Dataset excerpts:
..........
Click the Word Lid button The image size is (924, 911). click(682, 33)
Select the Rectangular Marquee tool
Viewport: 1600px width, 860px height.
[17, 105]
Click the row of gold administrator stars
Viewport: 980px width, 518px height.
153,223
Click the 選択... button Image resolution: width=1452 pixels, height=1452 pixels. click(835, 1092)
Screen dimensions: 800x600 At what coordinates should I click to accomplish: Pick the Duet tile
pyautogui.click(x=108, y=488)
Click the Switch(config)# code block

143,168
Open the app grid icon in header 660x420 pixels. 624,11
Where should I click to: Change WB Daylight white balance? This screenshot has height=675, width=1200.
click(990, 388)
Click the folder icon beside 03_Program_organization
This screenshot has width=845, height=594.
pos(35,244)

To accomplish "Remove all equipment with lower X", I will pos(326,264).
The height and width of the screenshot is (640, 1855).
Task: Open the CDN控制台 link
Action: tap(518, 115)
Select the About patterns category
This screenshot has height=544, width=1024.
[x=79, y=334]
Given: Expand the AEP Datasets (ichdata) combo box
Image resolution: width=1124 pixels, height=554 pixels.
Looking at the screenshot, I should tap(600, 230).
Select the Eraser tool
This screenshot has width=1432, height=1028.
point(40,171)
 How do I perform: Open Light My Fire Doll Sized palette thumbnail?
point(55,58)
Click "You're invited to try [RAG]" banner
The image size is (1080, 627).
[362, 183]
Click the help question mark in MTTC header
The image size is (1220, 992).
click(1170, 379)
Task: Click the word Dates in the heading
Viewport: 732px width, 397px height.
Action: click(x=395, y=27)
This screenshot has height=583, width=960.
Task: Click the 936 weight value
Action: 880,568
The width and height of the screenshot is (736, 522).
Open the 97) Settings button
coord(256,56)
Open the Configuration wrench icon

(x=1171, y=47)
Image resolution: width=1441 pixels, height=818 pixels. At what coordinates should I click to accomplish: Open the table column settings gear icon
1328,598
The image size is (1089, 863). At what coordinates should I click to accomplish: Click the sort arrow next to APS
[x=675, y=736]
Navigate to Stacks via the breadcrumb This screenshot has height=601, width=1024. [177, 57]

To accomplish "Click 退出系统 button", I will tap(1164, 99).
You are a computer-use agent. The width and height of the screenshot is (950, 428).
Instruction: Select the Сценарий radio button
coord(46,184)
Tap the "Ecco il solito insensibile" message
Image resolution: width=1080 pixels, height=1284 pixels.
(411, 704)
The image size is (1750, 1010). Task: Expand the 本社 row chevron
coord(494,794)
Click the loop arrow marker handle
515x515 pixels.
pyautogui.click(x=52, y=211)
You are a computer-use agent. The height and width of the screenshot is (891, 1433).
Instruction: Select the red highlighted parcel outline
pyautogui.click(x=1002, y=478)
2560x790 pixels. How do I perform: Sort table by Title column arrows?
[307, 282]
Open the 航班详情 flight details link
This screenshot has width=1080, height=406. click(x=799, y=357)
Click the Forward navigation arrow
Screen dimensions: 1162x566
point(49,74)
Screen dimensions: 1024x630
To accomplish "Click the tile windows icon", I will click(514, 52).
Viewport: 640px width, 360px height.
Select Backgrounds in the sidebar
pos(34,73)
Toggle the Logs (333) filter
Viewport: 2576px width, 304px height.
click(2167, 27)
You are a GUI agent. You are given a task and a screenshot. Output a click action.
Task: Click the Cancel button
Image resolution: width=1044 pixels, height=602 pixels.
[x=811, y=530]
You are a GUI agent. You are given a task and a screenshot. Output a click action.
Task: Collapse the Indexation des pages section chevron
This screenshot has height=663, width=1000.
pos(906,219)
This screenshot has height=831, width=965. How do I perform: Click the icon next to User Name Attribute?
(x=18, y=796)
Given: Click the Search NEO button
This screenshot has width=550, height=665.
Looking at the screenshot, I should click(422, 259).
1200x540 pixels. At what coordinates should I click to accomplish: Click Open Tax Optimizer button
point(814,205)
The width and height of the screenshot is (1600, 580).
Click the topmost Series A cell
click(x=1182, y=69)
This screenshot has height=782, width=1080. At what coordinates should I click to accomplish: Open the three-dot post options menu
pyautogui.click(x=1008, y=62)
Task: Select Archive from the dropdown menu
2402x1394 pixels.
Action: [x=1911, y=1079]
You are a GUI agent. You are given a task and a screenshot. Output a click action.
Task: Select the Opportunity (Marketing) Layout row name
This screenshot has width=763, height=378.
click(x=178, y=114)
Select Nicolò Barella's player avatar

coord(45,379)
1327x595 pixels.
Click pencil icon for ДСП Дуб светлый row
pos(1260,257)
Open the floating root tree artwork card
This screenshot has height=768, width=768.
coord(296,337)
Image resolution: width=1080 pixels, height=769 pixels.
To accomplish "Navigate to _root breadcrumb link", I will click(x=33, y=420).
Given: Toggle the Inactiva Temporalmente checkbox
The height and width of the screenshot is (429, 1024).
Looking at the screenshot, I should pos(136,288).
..........
> _PROBLEM_
Quote the data above in full, changing nothing.

> _ANSWER BELOW_
Click the Word Lid button The image size is (924, 911). click(682, 33)
Select the Rectangular Marquee tool
Viewport: 1600px width, 860px height.
[17, 105]
Click the row of gold administrator stars
Viewport: 980px width, 518px height.
153,223
Click the 選択... button Image resolution: width=1452 pixels, height=1452 pixels. click(835, 1092)
Screen dimensions: 800x600 At what coordinates should I click to accomplish: Pick the Duet tile
pyautogui.click(x=108, y=488)
Click the Switch(config)# code block

143,168
Open the app grid icon in header 660x420 pixels. 624,11
Where should I click to: Change WB Daylight white balance? This screenshot has height=675, width=1200.
click(990, 388)
Click the folder icon beside 03_Program_organization
This screenshot has width=845, height=594.
pos(35,244)

To accomplish "Remove all equipment with lower X", I will pos(326,264).
The height and width of the screenshot is (640, 1855).
Task: Open the CDN控制台 link
Action: tap(518, 115)
Select the About patterns category
This screenshot has height=544, width=1024.
[x=79, y=334]
Given: Expand the AEP Datasets (ichdata) combo box
Image resolution: width=1124 pixels, height=554 pixels.
Looking at the screenshot, I should tap(600, 230).
Select the Eraser tool
This screenshot has width=1432, height=1028.
point(40,171)
 How do I perform: Open Light My Fire Doll Sized palette thumbnail?
point(55,58)
Click "You're invited to try [RAG]" banner
The image size is (1080, 627).
[362, 183]
Click the help question mark in MTTC header
The image size is (1220, 992).
click(1170, 379)
Task: Click the word Dates in the heading
Viewport: 732px width, 397px height.
Action: click(x=395, y=27)
This screenshot has height=583, width=960.
Task: Click the 936 weight value
Action: 880,568
The width and height of the screenshot is (736, 522).
Open the 97) Settings button
coord(256,56)
Open the Configuration wrench icon

(x=1171, y=47)
Image resolution: width=1441 pixels, height=818 pixels. At what coordinates should I click to accomplish: Open the table column settings gear icon
1328,598
The image size is (1089, 863). At what coordinates should I click to accomplish: Click the sort arrow next to APS
[x=675, y=736]
Navigate to Stacks via the breadcrumb This screenshot has height=601, width=1024. [177, 57]

To accomplish "Click 退出系统 button", I will tap(1164, 99).
You are a computer-use agent. The width and height of the screenshot is (950, 428).
Instruction: Select the Сценарий radio button
coord(46,184)
Tap the "Ecco il solito insensibile" message
Image resolution: width=1080 pixels, height=1284 pixels.
(411, 704)
The image size is (1750, 1010). Task: Expand the 本社 row chevron
coord(494,794)
Click the loop arrow marker handle
515x515 pixels.
pyautogui.click(x=52, y=211)
You are a computer-use agent. The height and width of the screenshot is (891, 1433).
Instruction: Select the red highlighted parcel outline
pyautogui.click(x=1002, y=478)
2560x790 pixels. How do I perform: Sort table by Title column arrows?
[307, 282]
Open the 航班详情 flight details link
This screenshot has width=1080, height=406. click(x=799, y=357)
Click the Forward navigation arrow
Screen dimensions: 1162x566
point(49,74)
Screen dimensions: 1024x630
To accomplish "Click the tile windows icon", I will click(514, 52).
Viewport: 640px width, 360px height.
Select Backgrounds in the sidebar
pos(34,73)
Toggle the Logs (333) filter
Viewport: 2576px width, 304px height.
click(2167, 27)
You are a GUI agent. You are given a task and a screenshot. Output a click action.
Task: Click the Cancel button
Image resolution: width=1044 pixels, height=602 pixels.
[x=811, y=530]
You are a GUI agent. You are given a task and a screenshot. Output a click action.
Task: Collapse the Indexation des pages section chevron
This screenshot has height=663, width=1000.
pos(906,219)
This screenshot has height=831, width=965. How do I perform: Click the icon next to User Name Attribute?
(x=18, y=796)
Given: Click the Search NEO button
This screenshot has width=550, height=665.
Looking at the screenshot, I should click(422, 259).
1200x540 pixels. At what coordinates should I click to accomplish: Click Open Tax Optimizer button
point(814,205)
The width and height of the screenshot is (1600, 580).
Click the topmost Series A cell
click(x=1182, y=69)
This screenshot has height=782, width=1080. At what coordinates should I click to accomplish: Open the three-dot post options menu
pyautogui.click(x=1008, y=62)
Task: Select Archive from the dropdown menu
2402x1394 pixels.
Action: [x=1911, y=1079]
You are a GUI agent. You are given a task and a screenshot. Output a click action.
Task: Select the Opportunity (Marketing) Layout row name
This screenshot has width=763, height=378.
click(x=178, y=114)
Select Nicolò Barella's player avatar

coord(45,379)
1327x595 pixels.
Click pencil icon for ДСП Дуб светлый row
pos(1260,257)
Open the floating root tree artwork card
This screenshot has height=768, width=768.
coord(296,337)
Image resolution: width=1080 pixels, height=769 pixels.
To accomplish "Navigate to _root breadcrumb link", I will click(x=33, y=420).
Given: Toggle the Inactiva Temporalmente checkbox
The height and width of the screenshot is (429, 1024).
Looking at the screenshot, I should pos(136,288).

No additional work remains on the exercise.